*** Dataset entries
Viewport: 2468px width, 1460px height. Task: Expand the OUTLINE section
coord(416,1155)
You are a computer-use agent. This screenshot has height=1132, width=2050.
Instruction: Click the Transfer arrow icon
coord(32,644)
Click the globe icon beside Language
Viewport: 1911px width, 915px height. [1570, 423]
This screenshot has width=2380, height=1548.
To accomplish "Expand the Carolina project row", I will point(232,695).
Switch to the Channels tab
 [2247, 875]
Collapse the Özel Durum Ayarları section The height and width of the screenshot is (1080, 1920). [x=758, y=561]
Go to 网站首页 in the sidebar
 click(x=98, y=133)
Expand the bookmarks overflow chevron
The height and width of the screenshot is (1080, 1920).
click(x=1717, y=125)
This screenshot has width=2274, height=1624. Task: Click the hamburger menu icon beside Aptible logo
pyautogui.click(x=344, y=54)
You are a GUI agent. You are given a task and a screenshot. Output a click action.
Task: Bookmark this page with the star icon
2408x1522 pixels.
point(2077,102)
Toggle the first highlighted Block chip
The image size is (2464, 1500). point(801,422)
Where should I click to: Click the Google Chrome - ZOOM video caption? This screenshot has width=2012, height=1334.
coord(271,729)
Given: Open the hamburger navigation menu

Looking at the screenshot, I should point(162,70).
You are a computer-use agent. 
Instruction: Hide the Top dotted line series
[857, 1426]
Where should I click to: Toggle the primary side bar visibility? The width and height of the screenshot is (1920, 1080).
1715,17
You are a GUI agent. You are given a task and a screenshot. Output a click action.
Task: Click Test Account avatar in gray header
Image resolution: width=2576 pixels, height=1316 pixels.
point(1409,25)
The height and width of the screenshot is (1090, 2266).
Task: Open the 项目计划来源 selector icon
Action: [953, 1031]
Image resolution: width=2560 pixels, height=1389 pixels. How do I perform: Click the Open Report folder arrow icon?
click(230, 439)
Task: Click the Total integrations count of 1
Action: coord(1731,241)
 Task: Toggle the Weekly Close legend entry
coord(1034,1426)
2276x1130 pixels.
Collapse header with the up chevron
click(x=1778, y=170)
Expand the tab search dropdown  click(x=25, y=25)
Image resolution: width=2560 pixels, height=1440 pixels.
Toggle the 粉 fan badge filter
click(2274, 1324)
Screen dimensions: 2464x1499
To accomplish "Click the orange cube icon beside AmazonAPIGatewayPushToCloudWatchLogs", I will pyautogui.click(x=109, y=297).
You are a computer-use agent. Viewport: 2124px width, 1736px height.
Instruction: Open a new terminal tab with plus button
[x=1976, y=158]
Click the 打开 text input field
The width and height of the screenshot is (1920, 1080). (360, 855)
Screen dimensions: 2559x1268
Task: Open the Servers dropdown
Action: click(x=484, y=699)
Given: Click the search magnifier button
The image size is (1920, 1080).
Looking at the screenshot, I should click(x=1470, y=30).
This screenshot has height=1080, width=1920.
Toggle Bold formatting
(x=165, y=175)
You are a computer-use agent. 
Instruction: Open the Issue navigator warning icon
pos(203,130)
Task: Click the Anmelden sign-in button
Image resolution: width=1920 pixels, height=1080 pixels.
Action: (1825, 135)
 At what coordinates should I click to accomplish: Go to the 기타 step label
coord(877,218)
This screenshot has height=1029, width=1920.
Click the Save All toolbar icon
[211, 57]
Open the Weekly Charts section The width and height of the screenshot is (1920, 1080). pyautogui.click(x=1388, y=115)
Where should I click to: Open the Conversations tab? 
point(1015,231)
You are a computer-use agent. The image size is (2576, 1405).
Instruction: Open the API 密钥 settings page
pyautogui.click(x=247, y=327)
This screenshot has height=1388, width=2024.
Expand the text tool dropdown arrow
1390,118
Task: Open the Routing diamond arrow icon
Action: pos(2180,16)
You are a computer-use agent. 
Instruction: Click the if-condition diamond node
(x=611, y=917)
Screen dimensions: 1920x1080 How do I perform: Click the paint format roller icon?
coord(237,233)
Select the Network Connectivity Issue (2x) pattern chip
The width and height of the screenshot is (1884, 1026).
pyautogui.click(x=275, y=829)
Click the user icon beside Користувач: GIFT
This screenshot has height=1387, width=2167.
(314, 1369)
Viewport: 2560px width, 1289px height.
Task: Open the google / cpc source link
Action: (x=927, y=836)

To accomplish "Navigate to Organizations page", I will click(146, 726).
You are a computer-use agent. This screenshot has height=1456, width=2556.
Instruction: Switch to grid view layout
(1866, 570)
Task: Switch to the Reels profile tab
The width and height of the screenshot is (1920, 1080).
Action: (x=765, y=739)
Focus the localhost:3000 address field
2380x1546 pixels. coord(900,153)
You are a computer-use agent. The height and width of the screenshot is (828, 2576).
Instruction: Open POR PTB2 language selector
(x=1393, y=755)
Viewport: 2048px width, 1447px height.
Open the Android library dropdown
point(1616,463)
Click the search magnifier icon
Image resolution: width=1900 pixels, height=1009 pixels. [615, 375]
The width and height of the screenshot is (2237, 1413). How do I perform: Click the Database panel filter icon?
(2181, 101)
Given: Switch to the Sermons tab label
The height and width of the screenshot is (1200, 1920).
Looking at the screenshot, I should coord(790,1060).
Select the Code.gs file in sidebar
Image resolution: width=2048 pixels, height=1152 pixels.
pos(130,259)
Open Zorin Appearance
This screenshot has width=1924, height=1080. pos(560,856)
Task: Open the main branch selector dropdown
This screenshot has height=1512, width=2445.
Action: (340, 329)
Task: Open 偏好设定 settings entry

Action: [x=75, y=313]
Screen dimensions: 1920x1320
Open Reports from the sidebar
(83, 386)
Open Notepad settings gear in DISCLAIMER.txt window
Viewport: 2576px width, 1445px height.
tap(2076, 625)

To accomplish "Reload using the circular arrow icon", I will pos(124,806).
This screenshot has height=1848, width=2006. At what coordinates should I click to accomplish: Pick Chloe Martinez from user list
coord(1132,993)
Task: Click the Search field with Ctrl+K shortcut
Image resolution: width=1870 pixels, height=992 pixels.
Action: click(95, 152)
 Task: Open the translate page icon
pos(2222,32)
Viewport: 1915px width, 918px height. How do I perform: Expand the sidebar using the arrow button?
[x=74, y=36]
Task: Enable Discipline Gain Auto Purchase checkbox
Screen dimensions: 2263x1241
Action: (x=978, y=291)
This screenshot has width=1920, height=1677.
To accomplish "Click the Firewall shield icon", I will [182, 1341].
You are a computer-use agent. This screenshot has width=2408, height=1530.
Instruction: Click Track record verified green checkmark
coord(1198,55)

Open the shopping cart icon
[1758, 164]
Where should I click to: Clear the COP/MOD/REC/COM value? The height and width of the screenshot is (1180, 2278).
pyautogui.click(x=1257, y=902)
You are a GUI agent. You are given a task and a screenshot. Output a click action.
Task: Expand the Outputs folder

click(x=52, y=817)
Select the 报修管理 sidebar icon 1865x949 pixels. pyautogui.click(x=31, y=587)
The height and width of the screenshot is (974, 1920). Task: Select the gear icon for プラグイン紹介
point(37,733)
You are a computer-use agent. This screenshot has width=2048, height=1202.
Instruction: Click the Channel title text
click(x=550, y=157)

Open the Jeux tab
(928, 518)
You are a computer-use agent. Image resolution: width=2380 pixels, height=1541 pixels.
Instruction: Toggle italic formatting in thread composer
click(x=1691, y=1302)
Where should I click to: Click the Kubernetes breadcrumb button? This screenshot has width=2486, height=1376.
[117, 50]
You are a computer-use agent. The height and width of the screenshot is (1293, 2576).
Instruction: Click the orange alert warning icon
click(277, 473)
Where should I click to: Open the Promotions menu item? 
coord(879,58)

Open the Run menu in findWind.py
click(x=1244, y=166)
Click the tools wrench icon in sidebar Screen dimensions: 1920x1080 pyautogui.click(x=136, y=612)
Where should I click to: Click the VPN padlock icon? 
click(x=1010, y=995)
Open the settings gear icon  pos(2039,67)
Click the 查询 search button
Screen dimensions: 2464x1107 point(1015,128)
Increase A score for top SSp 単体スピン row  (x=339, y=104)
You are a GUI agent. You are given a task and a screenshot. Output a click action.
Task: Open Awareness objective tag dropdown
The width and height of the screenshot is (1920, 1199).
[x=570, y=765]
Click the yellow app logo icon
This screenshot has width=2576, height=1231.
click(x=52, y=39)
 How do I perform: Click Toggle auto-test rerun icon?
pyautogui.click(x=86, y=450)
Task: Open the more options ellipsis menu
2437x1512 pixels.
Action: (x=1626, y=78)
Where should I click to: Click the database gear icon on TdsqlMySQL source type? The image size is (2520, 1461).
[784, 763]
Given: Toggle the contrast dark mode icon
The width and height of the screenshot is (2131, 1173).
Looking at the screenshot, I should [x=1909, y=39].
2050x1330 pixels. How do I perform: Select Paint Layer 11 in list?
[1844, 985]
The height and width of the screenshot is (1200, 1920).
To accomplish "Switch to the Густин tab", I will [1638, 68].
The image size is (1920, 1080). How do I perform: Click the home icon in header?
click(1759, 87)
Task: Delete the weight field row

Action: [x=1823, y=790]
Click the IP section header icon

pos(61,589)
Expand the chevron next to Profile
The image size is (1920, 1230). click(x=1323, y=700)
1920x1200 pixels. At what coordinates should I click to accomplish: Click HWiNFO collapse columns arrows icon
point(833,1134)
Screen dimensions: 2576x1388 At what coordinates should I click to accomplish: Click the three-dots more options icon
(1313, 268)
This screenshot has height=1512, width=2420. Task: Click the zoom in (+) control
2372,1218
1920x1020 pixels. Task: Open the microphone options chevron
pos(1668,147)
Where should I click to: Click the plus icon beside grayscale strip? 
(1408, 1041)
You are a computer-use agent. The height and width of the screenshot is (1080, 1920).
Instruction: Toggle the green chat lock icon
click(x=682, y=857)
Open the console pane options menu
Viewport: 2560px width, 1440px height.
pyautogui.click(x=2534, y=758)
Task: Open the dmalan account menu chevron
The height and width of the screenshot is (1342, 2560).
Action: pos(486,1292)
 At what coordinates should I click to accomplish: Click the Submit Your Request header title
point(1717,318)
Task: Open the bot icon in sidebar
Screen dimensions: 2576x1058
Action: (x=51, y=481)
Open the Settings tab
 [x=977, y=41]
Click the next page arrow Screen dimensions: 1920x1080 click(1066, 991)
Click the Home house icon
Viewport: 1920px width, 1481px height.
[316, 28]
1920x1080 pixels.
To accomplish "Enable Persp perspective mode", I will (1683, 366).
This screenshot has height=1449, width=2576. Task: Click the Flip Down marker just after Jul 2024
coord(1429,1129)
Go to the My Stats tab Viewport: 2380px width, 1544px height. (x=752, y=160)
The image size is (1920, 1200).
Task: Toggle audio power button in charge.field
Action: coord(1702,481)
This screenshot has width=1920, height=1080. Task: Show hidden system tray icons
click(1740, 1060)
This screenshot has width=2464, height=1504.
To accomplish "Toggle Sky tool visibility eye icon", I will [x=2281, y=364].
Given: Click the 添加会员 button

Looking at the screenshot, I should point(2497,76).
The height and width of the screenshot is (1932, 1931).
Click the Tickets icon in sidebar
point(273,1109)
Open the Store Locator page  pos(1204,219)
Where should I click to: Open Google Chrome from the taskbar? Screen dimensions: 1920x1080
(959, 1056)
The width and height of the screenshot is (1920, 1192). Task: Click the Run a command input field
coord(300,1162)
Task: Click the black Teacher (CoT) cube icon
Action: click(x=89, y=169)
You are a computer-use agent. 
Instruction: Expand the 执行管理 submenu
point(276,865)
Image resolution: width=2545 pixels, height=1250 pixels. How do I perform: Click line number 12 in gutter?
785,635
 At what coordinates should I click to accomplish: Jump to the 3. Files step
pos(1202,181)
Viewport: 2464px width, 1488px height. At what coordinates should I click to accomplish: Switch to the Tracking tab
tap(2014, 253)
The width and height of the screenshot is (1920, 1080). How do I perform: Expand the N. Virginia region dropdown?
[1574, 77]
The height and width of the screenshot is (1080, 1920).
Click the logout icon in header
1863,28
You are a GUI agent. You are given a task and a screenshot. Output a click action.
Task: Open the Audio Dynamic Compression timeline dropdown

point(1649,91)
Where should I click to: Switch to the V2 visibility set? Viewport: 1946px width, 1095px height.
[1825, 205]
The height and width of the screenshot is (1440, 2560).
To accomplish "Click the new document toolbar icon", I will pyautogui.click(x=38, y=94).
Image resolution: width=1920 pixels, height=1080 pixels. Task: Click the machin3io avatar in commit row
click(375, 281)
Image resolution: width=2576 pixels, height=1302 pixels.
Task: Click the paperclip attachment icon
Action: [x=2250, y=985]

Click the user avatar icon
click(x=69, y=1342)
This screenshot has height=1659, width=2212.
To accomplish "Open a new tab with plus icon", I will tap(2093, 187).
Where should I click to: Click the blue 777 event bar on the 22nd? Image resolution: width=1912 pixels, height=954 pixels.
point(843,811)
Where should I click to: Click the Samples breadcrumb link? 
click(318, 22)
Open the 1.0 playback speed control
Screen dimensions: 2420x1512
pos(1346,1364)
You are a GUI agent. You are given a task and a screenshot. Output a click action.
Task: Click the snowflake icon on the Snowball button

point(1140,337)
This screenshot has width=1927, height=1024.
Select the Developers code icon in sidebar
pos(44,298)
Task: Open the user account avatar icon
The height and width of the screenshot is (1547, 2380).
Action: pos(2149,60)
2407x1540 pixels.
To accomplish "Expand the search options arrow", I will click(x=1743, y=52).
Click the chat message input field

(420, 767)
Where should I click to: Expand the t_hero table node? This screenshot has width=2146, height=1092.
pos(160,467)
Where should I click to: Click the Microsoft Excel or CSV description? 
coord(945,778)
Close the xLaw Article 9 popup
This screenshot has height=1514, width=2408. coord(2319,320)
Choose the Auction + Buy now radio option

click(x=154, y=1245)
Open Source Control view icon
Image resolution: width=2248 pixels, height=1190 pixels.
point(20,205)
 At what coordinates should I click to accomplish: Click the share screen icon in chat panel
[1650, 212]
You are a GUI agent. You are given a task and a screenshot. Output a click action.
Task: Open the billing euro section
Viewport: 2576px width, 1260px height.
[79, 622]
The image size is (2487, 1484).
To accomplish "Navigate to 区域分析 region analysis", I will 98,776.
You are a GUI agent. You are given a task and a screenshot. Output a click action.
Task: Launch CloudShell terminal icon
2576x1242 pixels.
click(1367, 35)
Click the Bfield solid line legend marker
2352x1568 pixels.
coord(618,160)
******
**Aim of the task:**
Go through the records above and report how many lines contain "mode". Write the number only.

**Output for this exercise:**
2